Le 6 octobre 2015, la Cour de Justice de l’Union européenne (CJUE) invalidait, dans son arrêt C-362/14 Schrems contre Data Protection Commissioner, la décision 2000/520/CE de la Commission, dite « Safe Harbor » ou « sphère de sécurité » qui permet aux entreprises établies aux États-Unis et en Europe et certifiées « Safe Harbor » de transférer les données personnelles des citoyens européens aux États-Unis pour les conserver et/ou les exploiter.

La CJUE confirme en outre dans le même arrêt le pouvoir de la CNIL en matière d’investigation et de contrôle . La CNIL peut par conséquent examiner en toute indépendance si le transfert des données vers un pays tiers à l’Union européenne respecte les exigences posées par la directive 95/46 CE (pts 61 et 62, C-362/14). Elle peut interdire temporairement ou définitivement un traitement de données, ou encore ester en justice, si le transfert de ces données ne s’effectue pas de façon à garantir un niveau de protection adéquat ( pts 118, 225 C 362/14).

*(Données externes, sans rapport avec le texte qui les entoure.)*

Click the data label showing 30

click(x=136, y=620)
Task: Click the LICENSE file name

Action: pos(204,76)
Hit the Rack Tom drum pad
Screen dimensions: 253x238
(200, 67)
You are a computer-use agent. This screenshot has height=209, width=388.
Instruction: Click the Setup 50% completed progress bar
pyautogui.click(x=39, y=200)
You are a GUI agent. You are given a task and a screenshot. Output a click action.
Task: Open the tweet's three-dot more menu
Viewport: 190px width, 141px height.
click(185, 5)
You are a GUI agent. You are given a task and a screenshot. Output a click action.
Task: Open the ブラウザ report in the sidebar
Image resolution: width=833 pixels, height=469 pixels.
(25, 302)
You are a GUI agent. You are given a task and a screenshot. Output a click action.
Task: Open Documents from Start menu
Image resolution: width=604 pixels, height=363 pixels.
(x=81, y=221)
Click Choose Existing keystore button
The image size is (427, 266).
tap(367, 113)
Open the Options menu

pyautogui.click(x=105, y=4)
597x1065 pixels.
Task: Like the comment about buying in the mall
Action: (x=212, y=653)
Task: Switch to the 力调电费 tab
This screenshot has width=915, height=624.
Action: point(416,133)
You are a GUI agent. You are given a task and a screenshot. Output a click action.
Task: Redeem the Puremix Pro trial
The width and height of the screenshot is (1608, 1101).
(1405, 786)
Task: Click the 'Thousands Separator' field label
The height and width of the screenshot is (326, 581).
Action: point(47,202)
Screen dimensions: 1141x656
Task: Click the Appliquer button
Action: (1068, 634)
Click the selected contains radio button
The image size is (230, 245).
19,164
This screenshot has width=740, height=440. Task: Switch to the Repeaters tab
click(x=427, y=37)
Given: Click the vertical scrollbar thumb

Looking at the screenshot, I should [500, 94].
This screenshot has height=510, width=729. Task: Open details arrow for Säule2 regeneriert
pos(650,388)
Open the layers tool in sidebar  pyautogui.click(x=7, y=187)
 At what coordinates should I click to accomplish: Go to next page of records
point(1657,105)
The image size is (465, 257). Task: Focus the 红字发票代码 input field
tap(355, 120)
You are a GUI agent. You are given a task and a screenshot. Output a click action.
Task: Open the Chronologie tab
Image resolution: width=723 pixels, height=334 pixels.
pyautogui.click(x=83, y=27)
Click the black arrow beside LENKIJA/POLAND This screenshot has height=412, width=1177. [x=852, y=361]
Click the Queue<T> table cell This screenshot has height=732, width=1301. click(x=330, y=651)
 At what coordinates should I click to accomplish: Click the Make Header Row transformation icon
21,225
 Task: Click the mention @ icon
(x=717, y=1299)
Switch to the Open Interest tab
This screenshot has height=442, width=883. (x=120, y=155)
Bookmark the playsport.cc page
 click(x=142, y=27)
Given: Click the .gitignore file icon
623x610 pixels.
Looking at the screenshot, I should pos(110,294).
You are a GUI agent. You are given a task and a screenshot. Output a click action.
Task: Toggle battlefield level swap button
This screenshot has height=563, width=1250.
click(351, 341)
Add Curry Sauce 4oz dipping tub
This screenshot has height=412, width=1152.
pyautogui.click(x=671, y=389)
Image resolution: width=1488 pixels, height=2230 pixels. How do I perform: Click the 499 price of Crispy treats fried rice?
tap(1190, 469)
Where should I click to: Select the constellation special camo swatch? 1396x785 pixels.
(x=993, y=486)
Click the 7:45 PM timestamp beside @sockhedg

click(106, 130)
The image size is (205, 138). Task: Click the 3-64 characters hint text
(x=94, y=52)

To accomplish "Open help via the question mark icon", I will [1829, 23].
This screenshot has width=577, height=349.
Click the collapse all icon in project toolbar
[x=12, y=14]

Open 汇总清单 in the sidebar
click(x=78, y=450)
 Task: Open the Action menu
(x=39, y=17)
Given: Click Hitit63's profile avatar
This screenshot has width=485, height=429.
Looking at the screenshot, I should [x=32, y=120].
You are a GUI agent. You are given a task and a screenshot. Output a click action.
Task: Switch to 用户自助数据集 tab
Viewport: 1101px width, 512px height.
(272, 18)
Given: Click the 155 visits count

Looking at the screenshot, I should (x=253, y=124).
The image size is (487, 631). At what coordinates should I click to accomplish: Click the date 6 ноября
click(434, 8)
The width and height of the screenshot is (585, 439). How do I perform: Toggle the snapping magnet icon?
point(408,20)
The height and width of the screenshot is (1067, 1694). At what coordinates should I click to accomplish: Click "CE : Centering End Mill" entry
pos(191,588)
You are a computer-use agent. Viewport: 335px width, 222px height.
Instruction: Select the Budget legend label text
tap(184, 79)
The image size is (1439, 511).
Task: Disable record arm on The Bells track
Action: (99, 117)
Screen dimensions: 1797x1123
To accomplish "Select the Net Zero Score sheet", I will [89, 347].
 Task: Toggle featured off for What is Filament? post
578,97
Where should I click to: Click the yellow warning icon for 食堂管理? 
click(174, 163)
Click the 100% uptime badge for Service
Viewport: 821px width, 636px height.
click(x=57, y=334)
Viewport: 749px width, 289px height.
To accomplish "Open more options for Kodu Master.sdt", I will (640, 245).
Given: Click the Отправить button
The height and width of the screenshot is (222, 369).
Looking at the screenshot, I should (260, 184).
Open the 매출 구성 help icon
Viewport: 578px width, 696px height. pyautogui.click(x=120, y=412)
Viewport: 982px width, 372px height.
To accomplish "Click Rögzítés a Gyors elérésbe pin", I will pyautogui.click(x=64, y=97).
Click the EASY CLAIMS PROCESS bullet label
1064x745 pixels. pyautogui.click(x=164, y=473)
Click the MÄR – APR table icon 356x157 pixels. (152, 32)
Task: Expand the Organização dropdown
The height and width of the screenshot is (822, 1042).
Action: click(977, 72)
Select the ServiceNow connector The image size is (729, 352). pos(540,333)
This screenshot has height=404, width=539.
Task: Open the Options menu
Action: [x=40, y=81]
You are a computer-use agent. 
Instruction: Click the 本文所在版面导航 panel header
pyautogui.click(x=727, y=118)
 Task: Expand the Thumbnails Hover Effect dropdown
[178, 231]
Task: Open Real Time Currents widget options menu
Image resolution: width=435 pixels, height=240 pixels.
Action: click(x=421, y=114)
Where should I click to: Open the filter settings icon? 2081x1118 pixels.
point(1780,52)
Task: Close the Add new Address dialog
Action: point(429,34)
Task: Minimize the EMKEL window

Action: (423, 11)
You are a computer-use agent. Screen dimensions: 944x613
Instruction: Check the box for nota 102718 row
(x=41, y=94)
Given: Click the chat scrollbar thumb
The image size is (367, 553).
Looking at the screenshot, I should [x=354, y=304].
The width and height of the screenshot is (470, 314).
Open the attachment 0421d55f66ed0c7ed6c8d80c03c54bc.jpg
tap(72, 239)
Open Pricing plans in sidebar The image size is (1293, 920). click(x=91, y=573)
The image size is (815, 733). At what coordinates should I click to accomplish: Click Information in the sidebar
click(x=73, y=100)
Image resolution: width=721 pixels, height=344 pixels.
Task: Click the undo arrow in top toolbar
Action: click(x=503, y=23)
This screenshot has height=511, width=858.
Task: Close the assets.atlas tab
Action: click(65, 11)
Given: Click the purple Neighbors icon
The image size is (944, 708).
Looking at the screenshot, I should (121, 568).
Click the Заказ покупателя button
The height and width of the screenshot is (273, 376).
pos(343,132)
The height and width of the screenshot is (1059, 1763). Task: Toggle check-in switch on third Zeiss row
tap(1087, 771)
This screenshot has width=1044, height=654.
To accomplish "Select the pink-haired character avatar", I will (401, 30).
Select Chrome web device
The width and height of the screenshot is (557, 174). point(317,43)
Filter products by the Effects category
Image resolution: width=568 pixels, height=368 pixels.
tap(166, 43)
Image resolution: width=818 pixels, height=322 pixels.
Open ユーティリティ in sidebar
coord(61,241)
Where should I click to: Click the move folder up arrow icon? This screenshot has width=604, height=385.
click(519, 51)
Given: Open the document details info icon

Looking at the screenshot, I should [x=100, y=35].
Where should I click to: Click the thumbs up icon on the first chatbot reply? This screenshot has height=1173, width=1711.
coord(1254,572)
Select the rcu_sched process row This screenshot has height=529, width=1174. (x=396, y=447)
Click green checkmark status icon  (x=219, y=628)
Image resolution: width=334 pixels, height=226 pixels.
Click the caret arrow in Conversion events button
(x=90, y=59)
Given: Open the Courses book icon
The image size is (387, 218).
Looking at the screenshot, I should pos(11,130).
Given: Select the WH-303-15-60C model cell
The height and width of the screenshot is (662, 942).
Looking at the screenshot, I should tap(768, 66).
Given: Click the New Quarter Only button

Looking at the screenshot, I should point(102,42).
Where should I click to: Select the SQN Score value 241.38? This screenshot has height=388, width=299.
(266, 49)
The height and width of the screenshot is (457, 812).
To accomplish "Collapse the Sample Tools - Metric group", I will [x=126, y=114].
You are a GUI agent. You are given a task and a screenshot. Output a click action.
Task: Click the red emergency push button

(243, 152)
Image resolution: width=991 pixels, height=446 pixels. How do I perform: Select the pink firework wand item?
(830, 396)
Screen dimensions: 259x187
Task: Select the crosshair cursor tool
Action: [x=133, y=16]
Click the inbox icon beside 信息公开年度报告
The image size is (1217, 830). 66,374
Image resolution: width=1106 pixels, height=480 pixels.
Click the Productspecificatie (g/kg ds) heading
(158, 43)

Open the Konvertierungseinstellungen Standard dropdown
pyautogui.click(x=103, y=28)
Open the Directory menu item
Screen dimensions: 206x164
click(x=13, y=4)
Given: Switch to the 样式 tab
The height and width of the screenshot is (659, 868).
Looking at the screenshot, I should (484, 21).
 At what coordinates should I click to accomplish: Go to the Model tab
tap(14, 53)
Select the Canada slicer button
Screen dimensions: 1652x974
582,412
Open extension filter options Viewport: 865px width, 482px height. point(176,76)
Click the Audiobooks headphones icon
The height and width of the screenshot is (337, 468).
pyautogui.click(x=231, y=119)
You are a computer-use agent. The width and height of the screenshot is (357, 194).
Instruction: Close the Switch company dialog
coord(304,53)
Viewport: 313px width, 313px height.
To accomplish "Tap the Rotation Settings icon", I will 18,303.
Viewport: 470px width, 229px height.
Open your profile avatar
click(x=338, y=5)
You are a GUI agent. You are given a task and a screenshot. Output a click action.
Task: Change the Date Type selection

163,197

Comme l’a relevé la CJUE, « la nécessité de disposer de telles garanties est d’autant plus importante lorsque les données à caractère personnel sont soumises à un traitement automatique et qu’il existe un risque important d’accès illicite à ces données (arrêt Digital Rights Ireland, C-293/12 et C-594/12) ».

Dans son communiqué du 7 octobre 2015, la CNIL indiquait que suite à la décision de la CJUE, « les autorités de protection des données devront examiner la validité des transferts qui leur sont soumis, en tenant compte du fait que la situation américaine n’est pas « adéquate » ».

Soucieux du traitement dont ont pu faire l’objet mes données à caractère personnel, et résidant actuellement en France, je fais appel à vous pour m’informer et savoir si ces données ont été collectées à mon insu par les services de renseignement américains, car il n’existe aucune voie administrative ou judiciaire pour les personnes concernées pour accéder aux données les concernant. À ce titre il y a atteinte au contenu essentiel du droit fondamental à une protection juridictionnelle effective.

J’ai utilisé depuis XX/XXXX les services offerts par (entreprise/plateforme) et mes données personnelles sont donc susceptibles d’avoir été transférées aux États-Unis dans le cadre de l’accord du Safe Harbor. Eu égard à l’accès généralisé par les agences de sécurité américaines aux données stockées par de nombreuses plateformes établies aux États-Unis, il apparaît que le transfert vers ce pays de mes données à caractère personnel par (nom de l’entreprise ou de la plateforme) porte atteinte à ma vie privée et aux droits qui me sont reconnus aux termes de la loi du 6 janvier 1978 relative à l’informatique, aux fichiers et aux libertés, modifiée dite « Informatique et Libertés » (pt 99 C-362/14).

À ce titre, je souhaite vous demander d’investiguer afin de savoir si … (entreprise/plateforme) a offert une protection suffisante à mes données à caractère personnel, conformément à l’article 68 de la loi Informatique et Libertés.